• Description of the task:
Give the records that start at the line containing "Task: Click the orange 课程名称7 bar" and run to the end of the records as a two-column CSV with columns "request" and "answer", one row per record, each field quoted and line breaks replaced by spaces. Leave the pictures out.

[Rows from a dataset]

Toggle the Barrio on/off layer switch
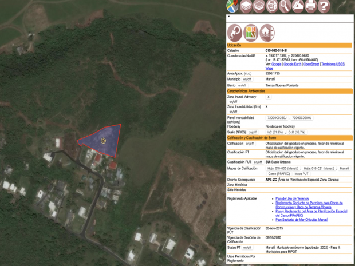Screen dimensions: 355x266 tap(242, 85)
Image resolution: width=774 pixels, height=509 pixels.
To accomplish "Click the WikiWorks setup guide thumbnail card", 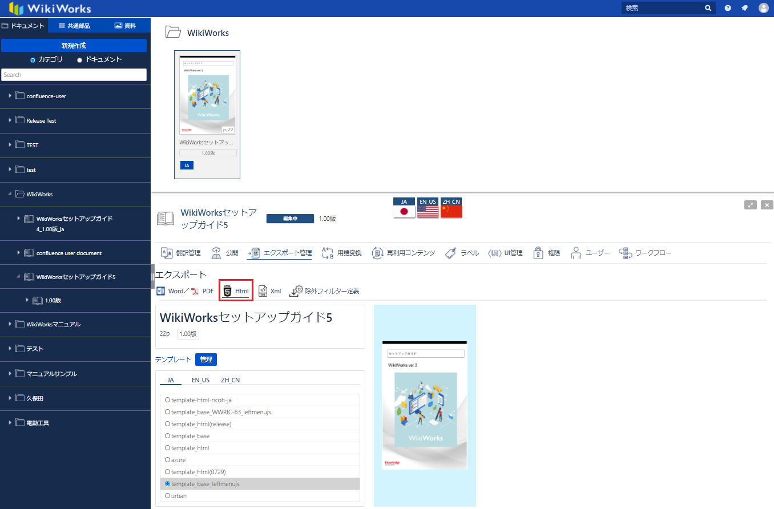I will [207, 114].
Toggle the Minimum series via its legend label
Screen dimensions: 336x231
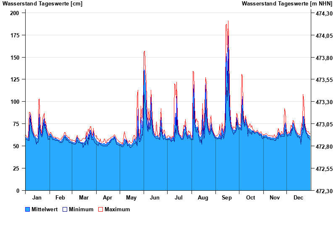pos(81,209)
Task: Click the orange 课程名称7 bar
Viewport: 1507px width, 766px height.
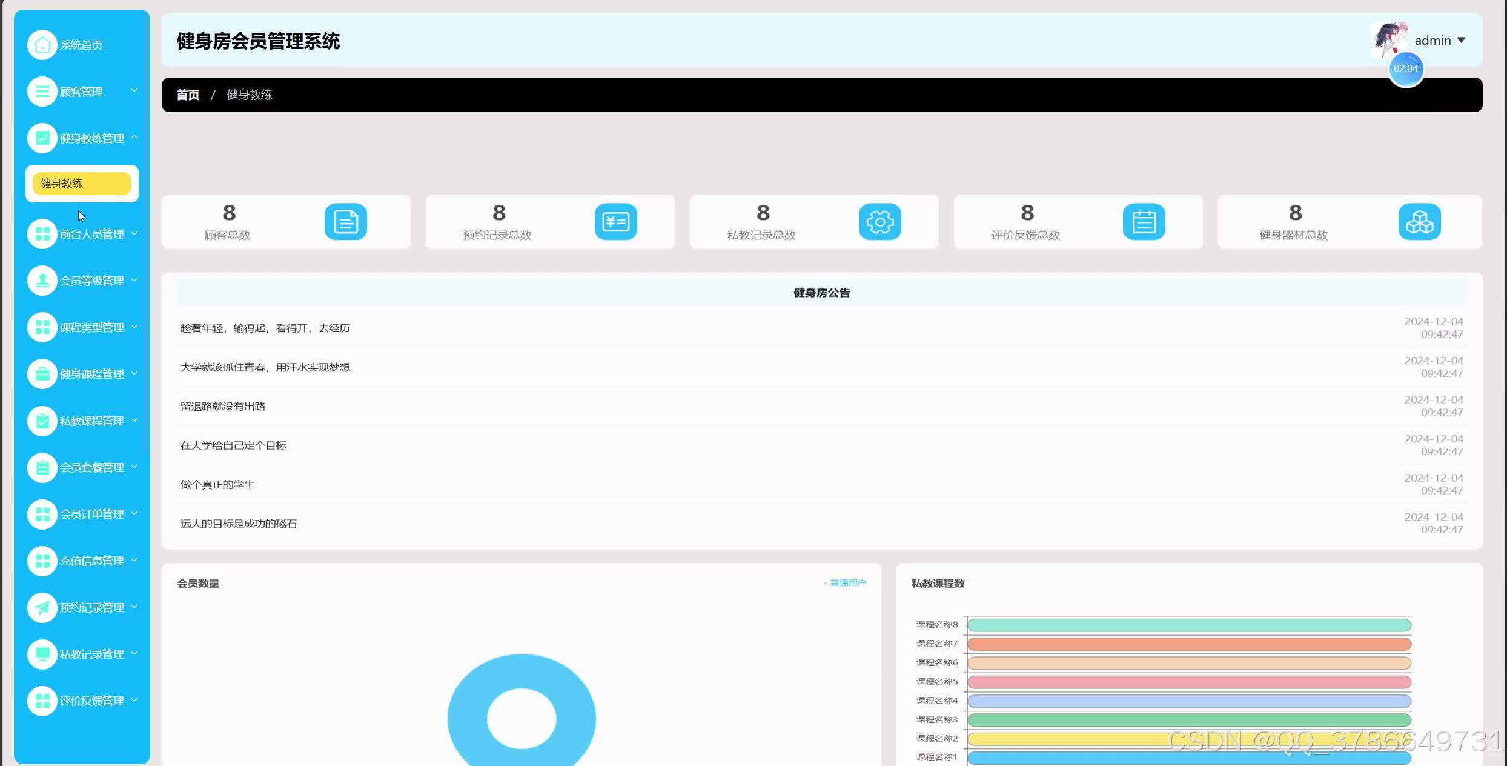Action: [x=1188, y=644]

• Complete response:
request,answer
"Task: Click the orange 课程名称7 bar Viewport: 1507px width, 766px height.","Action: [x=1188, y=644]"